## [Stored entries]
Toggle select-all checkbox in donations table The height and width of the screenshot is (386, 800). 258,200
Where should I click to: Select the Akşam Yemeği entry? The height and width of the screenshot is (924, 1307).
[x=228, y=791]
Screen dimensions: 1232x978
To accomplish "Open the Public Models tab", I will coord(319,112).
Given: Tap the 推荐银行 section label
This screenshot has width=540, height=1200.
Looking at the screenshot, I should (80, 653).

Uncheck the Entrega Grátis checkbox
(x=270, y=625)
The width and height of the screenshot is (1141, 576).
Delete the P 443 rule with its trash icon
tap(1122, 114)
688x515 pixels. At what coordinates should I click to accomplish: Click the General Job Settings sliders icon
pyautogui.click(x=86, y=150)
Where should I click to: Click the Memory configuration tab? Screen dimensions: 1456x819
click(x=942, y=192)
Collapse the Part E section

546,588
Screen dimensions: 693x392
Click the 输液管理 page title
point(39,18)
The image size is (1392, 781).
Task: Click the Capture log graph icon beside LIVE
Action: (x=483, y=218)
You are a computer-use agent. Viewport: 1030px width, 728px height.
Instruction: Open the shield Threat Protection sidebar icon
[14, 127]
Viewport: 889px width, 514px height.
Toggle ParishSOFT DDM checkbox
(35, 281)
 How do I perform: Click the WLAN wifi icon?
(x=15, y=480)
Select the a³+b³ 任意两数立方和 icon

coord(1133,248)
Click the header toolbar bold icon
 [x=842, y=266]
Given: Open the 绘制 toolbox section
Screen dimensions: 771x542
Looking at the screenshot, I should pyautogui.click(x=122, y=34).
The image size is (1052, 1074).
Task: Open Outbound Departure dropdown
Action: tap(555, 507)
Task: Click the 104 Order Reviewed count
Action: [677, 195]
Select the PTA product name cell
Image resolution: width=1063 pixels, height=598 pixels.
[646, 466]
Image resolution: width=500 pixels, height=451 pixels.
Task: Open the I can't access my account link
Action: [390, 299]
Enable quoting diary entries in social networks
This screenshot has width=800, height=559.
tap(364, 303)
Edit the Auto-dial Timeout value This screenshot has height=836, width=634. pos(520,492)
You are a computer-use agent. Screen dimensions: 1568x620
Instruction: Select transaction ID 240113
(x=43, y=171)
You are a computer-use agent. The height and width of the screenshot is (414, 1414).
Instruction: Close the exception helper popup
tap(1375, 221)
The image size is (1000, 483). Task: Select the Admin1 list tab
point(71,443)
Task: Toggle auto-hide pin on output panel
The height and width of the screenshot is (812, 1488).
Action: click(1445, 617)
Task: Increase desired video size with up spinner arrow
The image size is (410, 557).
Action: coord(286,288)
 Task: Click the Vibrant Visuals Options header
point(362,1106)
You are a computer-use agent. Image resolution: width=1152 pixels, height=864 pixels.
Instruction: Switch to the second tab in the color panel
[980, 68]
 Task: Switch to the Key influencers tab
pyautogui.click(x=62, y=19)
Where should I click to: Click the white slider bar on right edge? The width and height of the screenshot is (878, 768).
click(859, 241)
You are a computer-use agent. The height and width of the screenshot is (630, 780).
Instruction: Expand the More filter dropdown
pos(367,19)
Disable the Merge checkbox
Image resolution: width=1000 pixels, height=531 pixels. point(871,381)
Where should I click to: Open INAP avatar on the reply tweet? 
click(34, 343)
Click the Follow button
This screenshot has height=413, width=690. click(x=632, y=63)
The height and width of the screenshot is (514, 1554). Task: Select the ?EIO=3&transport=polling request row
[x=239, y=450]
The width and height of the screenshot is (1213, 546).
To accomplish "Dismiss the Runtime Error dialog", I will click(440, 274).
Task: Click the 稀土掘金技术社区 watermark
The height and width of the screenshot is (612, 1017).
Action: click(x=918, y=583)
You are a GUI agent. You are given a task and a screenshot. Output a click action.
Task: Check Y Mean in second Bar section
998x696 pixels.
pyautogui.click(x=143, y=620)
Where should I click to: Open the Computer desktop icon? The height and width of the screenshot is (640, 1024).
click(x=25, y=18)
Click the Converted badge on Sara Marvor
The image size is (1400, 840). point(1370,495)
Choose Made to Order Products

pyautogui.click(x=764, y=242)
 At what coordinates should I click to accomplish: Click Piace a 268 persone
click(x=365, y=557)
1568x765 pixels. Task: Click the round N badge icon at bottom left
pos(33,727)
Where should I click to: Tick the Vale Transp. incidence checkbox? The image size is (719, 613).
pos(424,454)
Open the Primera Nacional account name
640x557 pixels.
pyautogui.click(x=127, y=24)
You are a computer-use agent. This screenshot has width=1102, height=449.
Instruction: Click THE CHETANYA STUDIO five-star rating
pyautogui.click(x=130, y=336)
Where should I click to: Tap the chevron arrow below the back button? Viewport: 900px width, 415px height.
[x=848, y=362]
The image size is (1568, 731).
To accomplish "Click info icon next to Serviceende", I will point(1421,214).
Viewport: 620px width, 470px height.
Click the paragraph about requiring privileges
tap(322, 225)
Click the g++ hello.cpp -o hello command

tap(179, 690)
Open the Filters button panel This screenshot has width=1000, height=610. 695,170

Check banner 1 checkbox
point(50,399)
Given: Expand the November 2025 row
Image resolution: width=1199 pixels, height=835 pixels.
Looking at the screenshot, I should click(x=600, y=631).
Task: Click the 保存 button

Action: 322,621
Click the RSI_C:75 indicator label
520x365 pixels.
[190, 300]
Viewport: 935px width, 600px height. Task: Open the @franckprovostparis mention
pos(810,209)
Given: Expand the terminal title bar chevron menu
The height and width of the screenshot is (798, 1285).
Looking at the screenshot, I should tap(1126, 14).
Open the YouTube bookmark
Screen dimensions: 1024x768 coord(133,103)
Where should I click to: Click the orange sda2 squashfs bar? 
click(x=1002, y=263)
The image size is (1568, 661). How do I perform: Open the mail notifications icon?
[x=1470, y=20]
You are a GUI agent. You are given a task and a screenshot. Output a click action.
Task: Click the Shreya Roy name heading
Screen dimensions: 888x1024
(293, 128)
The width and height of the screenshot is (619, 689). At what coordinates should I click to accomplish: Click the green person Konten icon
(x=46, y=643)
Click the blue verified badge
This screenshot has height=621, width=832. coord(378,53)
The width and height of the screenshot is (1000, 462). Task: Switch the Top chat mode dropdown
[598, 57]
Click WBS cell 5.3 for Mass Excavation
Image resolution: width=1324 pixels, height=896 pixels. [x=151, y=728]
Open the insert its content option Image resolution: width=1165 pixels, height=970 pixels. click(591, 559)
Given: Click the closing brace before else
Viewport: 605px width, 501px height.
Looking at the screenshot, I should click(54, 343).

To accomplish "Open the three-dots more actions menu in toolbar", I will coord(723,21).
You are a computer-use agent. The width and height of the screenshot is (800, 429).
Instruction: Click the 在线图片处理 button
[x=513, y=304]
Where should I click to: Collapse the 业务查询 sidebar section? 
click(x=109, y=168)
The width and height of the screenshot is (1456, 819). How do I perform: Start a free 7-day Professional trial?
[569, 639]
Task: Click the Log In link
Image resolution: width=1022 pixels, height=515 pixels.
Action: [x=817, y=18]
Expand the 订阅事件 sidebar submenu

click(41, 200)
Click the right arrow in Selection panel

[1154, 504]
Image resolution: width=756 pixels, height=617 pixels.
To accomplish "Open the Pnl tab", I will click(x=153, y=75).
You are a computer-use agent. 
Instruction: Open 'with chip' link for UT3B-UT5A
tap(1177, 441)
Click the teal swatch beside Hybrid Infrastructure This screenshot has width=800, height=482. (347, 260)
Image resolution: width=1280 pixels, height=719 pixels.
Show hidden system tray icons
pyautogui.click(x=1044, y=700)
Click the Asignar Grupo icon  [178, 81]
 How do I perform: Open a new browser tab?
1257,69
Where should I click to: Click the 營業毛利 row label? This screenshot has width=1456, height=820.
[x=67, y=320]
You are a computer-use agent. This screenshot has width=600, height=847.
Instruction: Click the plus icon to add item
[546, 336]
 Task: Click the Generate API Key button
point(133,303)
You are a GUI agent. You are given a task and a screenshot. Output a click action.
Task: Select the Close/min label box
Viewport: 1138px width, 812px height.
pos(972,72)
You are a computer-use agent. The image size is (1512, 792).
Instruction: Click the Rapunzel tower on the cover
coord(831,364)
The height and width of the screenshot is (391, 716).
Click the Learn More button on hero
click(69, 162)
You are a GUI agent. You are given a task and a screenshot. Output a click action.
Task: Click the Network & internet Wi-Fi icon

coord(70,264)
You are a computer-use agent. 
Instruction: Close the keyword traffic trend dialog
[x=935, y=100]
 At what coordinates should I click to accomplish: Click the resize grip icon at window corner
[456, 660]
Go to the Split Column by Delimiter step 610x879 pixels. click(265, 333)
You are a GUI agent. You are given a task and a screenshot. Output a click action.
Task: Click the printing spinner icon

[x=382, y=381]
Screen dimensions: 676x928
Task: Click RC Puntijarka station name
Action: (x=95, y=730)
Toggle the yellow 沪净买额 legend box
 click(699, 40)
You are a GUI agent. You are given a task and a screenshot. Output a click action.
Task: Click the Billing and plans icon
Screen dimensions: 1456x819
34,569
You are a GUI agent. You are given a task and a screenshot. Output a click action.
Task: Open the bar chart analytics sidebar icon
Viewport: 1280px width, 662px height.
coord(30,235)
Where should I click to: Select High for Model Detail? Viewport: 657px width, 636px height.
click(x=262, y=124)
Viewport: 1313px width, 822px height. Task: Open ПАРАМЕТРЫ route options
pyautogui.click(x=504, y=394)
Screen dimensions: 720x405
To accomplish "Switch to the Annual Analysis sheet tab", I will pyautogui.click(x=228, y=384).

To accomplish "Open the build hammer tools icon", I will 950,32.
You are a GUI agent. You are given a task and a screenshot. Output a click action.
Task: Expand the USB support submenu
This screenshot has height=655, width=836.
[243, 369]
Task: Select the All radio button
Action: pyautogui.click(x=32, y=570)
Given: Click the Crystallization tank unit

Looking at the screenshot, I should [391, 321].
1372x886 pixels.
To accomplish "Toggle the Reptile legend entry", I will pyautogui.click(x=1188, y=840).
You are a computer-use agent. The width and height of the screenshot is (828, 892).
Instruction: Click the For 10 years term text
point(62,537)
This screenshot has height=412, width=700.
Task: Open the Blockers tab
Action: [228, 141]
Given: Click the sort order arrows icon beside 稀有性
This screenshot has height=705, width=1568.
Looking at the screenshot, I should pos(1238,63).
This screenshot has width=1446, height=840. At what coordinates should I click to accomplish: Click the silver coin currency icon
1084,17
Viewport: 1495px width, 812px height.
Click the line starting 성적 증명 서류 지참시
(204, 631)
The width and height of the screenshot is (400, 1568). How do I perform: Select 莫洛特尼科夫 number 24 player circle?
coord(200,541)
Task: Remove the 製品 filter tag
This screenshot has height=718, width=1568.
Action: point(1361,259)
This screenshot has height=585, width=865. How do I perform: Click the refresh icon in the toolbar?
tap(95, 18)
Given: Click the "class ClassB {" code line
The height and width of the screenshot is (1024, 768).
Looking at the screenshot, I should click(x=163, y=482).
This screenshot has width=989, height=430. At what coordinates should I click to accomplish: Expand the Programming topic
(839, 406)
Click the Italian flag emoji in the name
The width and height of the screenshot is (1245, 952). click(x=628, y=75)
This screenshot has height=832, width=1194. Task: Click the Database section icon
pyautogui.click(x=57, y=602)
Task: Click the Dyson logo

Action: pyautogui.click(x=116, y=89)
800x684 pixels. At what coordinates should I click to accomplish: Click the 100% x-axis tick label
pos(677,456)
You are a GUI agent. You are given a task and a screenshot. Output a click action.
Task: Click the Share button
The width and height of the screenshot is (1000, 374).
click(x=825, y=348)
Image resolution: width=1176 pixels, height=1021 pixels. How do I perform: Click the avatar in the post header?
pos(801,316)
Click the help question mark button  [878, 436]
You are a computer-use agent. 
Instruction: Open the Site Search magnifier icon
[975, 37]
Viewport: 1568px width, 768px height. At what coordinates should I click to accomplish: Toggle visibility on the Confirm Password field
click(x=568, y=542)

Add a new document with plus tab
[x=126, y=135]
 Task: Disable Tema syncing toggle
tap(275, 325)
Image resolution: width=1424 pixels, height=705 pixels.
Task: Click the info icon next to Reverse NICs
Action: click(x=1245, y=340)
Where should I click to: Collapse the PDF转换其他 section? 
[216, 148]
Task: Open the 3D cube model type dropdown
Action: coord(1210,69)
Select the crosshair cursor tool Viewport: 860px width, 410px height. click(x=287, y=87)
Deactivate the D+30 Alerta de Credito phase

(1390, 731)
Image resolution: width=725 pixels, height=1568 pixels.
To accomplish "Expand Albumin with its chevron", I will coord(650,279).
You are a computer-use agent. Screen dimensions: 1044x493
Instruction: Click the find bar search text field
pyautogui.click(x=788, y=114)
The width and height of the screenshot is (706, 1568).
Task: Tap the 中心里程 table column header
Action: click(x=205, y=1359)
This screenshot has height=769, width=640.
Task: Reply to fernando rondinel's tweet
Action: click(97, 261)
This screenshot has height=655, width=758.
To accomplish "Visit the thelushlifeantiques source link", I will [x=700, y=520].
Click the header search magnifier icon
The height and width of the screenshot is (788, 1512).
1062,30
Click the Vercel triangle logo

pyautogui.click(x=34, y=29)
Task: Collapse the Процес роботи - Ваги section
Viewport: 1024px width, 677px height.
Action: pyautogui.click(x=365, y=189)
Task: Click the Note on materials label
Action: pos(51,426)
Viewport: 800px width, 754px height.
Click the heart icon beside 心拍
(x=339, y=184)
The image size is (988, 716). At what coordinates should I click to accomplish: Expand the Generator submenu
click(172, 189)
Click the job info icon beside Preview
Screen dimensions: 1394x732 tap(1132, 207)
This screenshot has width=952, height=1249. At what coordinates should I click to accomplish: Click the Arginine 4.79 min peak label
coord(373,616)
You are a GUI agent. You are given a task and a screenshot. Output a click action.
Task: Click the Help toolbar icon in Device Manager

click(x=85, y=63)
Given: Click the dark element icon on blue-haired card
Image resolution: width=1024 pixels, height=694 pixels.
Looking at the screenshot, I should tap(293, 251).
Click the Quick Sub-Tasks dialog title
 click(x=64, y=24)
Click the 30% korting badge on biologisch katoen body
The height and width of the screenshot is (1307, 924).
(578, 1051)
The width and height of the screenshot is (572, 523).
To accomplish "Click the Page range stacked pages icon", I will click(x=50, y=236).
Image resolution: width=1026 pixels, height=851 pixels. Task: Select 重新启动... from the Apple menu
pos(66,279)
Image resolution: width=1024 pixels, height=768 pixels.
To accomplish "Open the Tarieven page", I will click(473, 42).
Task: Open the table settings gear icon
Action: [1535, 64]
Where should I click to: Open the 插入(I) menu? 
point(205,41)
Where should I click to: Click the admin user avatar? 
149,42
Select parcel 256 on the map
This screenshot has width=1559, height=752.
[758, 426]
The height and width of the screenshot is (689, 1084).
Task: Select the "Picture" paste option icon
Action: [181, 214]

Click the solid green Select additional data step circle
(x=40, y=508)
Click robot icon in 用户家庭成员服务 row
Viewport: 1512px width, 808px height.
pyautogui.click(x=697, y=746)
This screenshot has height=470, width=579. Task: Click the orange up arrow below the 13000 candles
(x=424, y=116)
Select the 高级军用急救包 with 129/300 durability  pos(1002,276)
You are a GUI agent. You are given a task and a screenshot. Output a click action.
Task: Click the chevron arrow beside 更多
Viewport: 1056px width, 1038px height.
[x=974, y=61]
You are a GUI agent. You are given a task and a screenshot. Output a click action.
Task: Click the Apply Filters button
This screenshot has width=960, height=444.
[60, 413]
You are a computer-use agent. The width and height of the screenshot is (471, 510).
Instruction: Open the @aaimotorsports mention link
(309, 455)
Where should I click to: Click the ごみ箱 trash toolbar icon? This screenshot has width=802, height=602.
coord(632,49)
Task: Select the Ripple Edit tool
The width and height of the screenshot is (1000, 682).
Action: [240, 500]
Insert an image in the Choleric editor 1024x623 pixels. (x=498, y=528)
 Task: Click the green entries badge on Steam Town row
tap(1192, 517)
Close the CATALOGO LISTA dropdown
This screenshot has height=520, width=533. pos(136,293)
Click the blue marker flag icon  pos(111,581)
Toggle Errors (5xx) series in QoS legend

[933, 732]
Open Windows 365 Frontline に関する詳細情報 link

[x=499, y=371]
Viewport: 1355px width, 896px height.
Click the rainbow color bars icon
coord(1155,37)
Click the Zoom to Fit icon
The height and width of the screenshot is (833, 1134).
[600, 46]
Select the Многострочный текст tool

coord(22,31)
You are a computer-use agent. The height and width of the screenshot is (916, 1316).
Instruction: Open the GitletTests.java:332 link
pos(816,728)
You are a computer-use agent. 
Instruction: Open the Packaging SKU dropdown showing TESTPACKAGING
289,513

## [What you will do]
Looking at the data above, show all lines where the word "Filters" occurs.

## [Solution to the problem]
Open the Filters button panel This screenshot has width=1000, height=610. 695,170
Task: Click the Apply Filters button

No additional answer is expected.